_What you have to do_
Write out each entry once more so that it matches the original exactly.

_Records_
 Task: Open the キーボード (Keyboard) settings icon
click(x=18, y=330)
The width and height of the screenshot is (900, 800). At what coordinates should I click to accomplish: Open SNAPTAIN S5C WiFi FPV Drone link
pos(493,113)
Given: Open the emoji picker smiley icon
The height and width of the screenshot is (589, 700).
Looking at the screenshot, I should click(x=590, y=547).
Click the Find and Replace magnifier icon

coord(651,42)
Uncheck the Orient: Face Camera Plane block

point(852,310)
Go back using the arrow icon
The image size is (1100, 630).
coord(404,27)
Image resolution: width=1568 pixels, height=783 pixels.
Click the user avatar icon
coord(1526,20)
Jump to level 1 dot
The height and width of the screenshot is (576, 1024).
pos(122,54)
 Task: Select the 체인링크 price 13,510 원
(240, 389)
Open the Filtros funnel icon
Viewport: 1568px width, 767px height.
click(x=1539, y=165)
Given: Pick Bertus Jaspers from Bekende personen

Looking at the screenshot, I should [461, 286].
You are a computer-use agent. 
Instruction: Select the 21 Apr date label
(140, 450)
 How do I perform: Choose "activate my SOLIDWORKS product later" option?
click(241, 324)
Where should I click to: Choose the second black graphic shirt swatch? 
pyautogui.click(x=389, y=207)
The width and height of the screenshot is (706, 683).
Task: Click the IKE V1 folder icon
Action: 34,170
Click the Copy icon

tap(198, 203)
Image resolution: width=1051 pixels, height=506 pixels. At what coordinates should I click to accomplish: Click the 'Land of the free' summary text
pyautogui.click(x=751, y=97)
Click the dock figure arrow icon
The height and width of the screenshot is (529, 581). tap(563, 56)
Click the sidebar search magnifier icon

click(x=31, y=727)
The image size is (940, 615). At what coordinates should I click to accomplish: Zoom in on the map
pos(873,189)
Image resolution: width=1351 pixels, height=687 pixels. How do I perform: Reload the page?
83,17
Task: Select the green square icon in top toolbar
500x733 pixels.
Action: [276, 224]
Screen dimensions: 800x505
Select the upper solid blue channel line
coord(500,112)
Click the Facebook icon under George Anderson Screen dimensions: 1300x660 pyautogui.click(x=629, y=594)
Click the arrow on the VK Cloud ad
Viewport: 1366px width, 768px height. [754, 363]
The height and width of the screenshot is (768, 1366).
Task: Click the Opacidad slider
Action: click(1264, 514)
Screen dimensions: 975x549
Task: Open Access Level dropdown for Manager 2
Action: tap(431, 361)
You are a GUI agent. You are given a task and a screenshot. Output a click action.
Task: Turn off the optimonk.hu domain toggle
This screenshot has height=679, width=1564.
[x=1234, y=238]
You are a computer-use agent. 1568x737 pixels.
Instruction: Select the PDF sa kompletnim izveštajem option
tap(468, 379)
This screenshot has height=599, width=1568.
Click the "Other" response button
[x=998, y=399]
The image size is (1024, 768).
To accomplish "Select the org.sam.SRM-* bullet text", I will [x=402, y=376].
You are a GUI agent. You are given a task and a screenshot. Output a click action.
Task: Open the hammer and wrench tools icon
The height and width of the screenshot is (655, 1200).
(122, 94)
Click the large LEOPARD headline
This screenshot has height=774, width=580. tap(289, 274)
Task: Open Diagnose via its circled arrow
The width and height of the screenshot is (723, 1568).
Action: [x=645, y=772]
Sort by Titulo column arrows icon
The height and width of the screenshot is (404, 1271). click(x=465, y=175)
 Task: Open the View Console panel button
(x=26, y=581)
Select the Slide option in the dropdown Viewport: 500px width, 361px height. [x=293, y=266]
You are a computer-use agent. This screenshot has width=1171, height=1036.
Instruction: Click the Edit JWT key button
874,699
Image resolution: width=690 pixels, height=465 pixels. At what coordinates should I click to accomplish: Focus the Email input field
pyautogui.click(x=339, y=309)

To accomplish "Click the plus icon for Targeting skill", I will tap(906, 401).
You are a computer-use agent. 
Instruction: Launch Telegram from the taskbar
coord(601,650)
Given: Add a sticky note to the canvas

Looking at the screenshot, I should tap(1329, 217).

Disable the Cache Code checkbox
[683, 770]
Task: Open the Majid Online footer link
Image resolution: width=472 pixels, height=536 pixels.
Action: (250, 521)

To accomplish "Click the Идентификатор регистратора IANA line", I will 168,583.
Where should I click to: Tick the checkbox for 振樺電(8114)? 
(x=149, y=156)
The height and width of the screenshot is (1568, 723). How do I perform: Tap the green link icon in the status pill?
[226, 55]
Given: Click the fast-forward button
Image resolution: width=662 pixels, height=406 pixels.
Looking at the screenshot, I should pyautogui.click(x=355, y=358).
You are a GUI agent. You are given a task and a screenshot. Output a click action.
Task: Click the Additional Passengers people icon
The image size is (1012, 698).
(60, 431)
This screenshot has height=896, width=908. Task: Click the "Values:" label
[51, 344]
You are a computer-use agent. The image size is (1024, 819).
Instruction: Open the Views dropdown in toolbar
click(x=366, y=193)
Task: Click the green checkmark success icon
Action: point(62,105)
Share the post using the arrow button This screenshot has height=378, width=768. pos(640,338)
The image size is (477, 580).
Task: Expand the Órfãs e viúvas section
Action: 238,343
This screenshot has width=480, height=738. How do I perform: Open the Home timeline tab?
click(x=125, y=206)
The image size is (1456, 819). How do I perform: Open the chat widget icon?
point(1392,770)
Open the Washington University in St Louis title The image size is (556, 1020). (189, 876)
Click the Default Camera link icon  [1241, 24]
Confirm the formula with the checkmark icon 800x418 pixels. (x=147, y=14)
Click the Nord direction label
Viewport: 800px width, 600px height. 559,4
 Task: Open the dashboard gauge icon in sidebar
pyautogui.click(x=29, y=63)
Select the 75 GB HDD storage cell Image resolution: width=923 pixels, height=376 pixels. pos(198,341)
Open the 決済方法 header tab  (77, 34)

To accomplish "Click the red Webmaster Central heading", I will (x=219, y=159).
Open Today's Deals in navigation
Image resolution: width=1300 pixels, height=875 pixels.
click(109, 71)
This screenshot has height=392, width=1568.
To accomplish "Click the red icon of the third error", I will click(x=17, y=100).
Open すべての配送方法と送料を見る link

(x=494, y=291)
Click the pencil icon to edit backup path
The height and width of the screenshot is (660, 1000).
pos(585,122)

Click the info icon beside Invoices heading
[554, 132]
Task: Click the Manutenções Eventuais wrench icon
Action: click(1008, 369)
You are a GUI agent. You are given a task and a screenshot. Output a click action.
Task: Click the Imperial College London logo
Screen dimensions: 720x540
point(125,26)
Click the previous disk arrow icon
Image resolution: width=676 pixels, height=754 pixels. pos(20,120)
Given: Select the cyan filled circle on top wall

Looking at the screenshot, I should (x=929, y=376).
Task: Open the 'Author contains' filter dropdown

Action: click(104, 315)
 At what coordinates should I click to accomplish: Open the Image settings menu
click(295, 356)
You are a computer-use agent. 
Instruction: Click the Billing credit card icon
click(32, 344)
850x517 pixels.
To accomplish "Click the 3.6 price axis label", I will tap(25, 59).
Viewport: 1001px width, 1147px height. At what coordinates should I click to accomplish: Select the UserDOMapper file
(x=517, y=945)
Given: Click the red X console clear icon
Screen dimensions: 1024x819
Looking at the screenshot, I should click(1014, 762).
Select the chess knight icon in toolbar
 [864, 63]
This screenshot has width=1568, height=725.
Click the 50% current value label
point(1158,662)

_Solved problem_
 Task: Open the キーボード (Keyboard) settings icon
click(x=18, y=330)
The width and height of the screenshot is (900, 800). At what coordinates should I click to accomplish: Open SNAPTAIN S5C WiFi FPV Drone link
pos(493,113)
Given: Open the emoji picker smiley icon
The height and width of the screenshot is (589, 700).
Looking at the screenshot, I should click(x=590, y=547).
Click the Find and Replace magnifier icon

coord(651,42)
Uncheck the Orient: Face Camera Plane block

point(852,310)
Go back using the arrow icon
The image size is (1100, 630).
coord(404,27)
Image resolution: width=1568 pixels, height=783 pixels.
Click the user avatar icon
coord(1526,20)
Jump to level 1 dot
The height and width of the screenshot is (576, 1024).
pos(122,54)
 Task: Select the 체인링크 price 13,510 원
(240, 389)
Open the Filtros funnel icon
Viewport: 1568px width, 767px height.
click(x=1539, y=165)
Given: Pick Bertus Jaspers from Bekende personen

Looking at the screenshot, I should [461, 286].
You are a computer-use agent. 
Instruction: Select the 21 Apr date label
(140, 450)
 How do I perform: Choose "activate my SOLIDWORKS product later" option?
click(241, 324)
Where should I click to: Choose the second black graphic shirt swatch? 
pyautogui.click(x=389, y=207)
The width and height of the screenshot is (706, 683).
Task: Click the IKE V1 folder icon
Action: 34,170
Click the Copy icon

tap(198, 203)
Image resolution: width=1051 pixels, height=506 pixels. At what coordinates should I click to accomplish: Click the 'Land of the free' summary text
pyautogui.click(x=751, y=97)
Click the dock figure arrow icon
The height and width of the screenshot is (529, 581). tap(563, 56)
Click the sidebar search magnifier icon

click(x=31, y=727)
The image size is (940, 615). At what coordinates should I click to accomplish: Zoom in on the map
pos(873,189)
Image resolution: width=1351 pixels, height=687 pixels. How do I perform: Reload the page?
83,17
Task: Select the green square icon in top toolbar
500x733 pixels.
Action: [276, 224]
Screen dimensions: 800x505
Select the upper solid blue channel line
coord(500,112)
Click the Facebook icon under George Anderson Screen dimensions: 1300x660 pyautogui.click(x=629, y=594)
Click the arrow on the VK Cloud ad
Viewport: 1366px width, 768px height. [754, 363]
The height and width of the screenshot is (768, 1366).
Task: Click the Opacidad slider
Action: click(1264, 514)
Screen dimensions: 975x549
Task: Open Access Level dropdown for Manager 2
Action: tap(431, 361)
You are a GUI agent. You are given a task and a screenshot. Output a click action.
Task: Turn off the optimonk.hu domain toggle
This screenshot has height=679, width=1564.
[x=1234, y=238]
You are a computer-use agent. 1568x737 pixels.
Instruction: Select the PDF sa kompletnim izveštajem option
tap(468, 379)
This screenshot has height=599, width=1568.
Click the "Other" response button
[x=998, y=399]
The image size is (1024, 768).
To accomplish "Select the org.sam.SRM-* bullet text", I will [x=402, y=376].
You are a GUI agent. You are given a task and a screenshot. Output a click action.
Task: Open the hammer and wrench tools icon
The height and width of the screenshot is (655, 1200).
(122, 94)
Click the large LEOPARD headline
This screenshot has height=774, width=580. tap(289, 274)
Task: Open Diagnose via its circled arrow
The width and height of the screenshot is (723, 1568).
Action: [x=645, y=772]
Sort by Titulo column arrows icon
The height and width of the screenshot is (404, 1271). click(x=465, y=175)
 Task: Open the View Console panel button
(x=26, y=581)
Select the Slide option in the dropdown Viewport: 500px width, 361px height. [x=293, y=266]
You are a computer-use agent. This screenshot has width=1171, height=1036.
Instruction: Click the Edit JWT key button
874,699
Image resolution: width=690 pixels, height=465 pixels. At what coordinates should I click to accomplish: Focus the Email input field
pyautogui.click(x=339, y=309)

To accomplish "Click the plus icon for Targeting skill", I will tap(906, 401).
You are a computer-use agent. 
Instruction: Launch Telegram from the taskbar
coord(601,650)
Given: Add a sticky note to the canvas

Looking at the screenshot, I should tap(1329, 217).

Disable the Cache Code checkbox
[683, 770]
Task: Open the Majid Online footer link
Image resolution: width=472 pixels, height=536 pixels.
Action: (250, 521)

To accomplish "Click the Идентификатор регистратора IANA line", I will 168,583.
Where should I click to: Tick the checkbox for 振樺電(8114)? 
(x=149, y=156)
The height and width of the screenshot is (1568, 723). How do I perform: Tap the green link icon in the status pill?
[226, 55]
Given: Click the fast-forward button
Image resolution: width=662 pixels, height=406 pixels.
Looking at the screenshot, I should pyautogui.click(x=355, y=358).
You are a GUI agent. You are given a task and a screenshot. Output a click action.
Task: Click the Additional Passengers people icon
The image size is (1012, 698).
(60, 431)
This screenshot has height=896, width=908. Task: Click the "Values:" label
[51, 344]
You are a computer-use agent. The image size is (1024, 819).
Instruction: Open the Views dropdown in toolbar
click(x=366, y=193)
Task: Click the green checkmark success icon
Action: point(62,105)
Share the post using the arrow button This screenshot has height=378, width=768. pos(640,338)
The image size is (477, 580).
Task: Expand the Órfãs e viúvas section
Action: 238,343
This screenshot has width=480, height=738. How do I perform: Open the Home timeline tab?
click(x=125, y=206)
The image size is (1456, 819). How do I perform: Open the chat widget icon?
point(1392,770)
Open the Washington University in St Louis title The image size is (556, 1020). (189, 876)
Click the Default Camera link icon  [1241, 24]
Confirm the formula with the checkmark icon 800x418 pixels. (x=147, y=14)
Click the Nord direction label
Viewport: 800px width, 600px height. 559,4
 Task: Open the dashboard gauge icon in sidebar
pyautogui.click(x=29, y=63)
Select the 75 GB HDD storage cell Image resolution: width=923 pixels, height=376 pixels. pos(198,341)
Open the 決済方法 header tab  (77, 34)

To accomplish "Click the red Webmaster Central heading", I will (x=219, y=159).
Open Today's Deals in navigation
Image resolution: width=1300 pixels, height=875 pixels.
click(109, 71)
This screenshot has height=392, width=1568.
To accomplish "Click the red icon of the third error", I will click(x=17, y=100).
Open すべての配送方法と送料を見る link

(x=494, y=291)
Click the pencil icon to edit backup path
The height and width of the screenshot is (660, 1000).
pos(585,122)

Click the info icon beside Invoices heading
[554, 132]
Task: Click the Manutenções Eventuais wrench icon
Action: click(1008, 369)
You are a GUI agent. You are given a task and a screenshot. Output a click action.
Task: Click the Imperial College London logo
Screen dimensions: 720x540
point(125,26)
Click the previous disk arrow icon
Image resolution: width=676 pixels, height=754 pixels. pos(20,120)
Given: Select the cyan filled circle on top wall

Looking at the screenshot, I should (x=929, y=376).
Task: Open the 'Author contains' filter dropdown

Action: click(104, 315)
 At what coordinates should I click to accomplish: Open the Image settings menu
click(295, 356)
You are a computer-use agent. 
Instruction: Click the Billing credit card icon
click(32, 344)
850x517 pixels.
To accomplish "Click the 3.6 price axis label", I will tap(25, 59).
Viewport: 1001px width, 1147px height. At what coordinates should I click to accomplish: Select the UserDOMapper file
(x=517, y=945)
Given: Click the red X console clear icon
Screen dimensions: 1024x819
Looking at the screenshot, I should click(1014, 762).
Select the chess knight icon in toolbar
 [864, 63]
This screenshot has width=1568, height=725.
Click the 50% current value label
point(1158,662)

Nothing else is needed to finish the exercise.